═══ INPUT RECORDS

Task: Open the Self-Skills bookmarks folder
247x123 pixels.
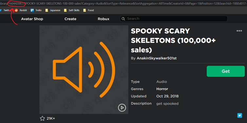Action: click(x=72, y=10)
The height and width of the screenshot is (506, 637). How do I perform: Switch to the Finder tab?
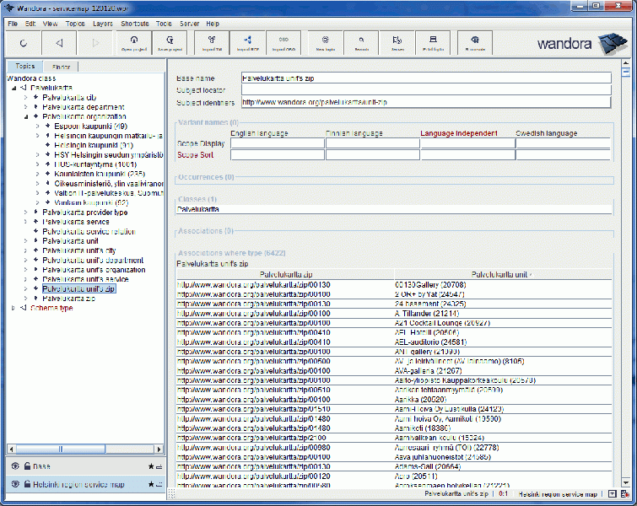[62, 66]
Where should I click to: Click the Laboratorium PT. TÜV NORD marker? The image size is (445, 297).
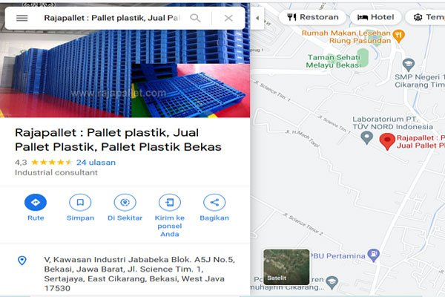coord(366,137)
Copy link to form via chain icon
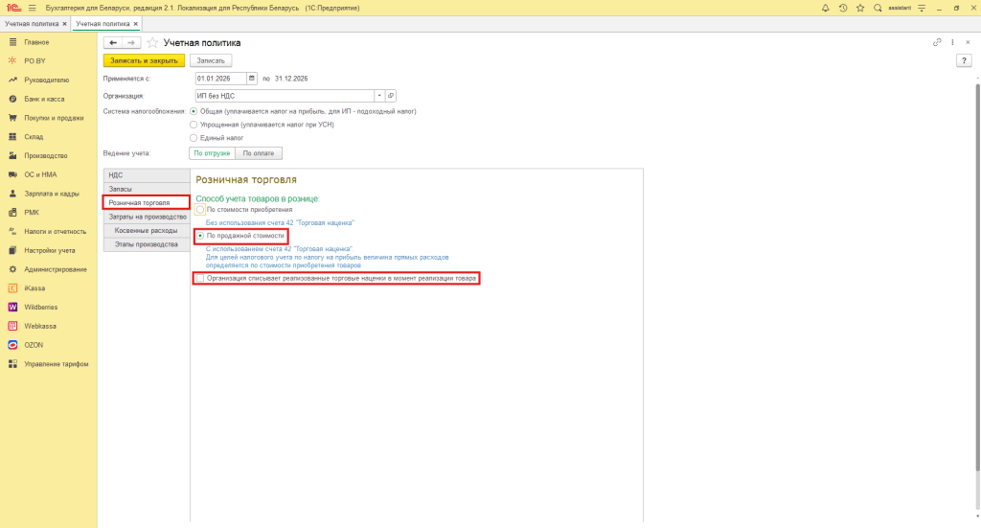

══════
═══ INPUT RECORDS

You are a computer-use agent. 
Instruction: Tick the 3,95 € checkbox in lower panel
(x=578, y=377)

══════
═══ INPUT RECORDS

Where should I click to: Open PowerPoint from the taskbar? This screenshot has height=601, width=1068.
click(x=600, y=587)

══════

Reproduce the listing verbatim from the line containing "The height and" up to and including the line containing "Copy link to form via chain icon", and leave the pictures out.

The height and width of the screenshot is (506, 637). How do I perform: Switch to the Finder tab?
[62, 66]
Where should I click to: Click the Laboratorium PT. TÜV NORD marker? The image size is (445, 297).
coord(366,137)
Copy link to form via chain icon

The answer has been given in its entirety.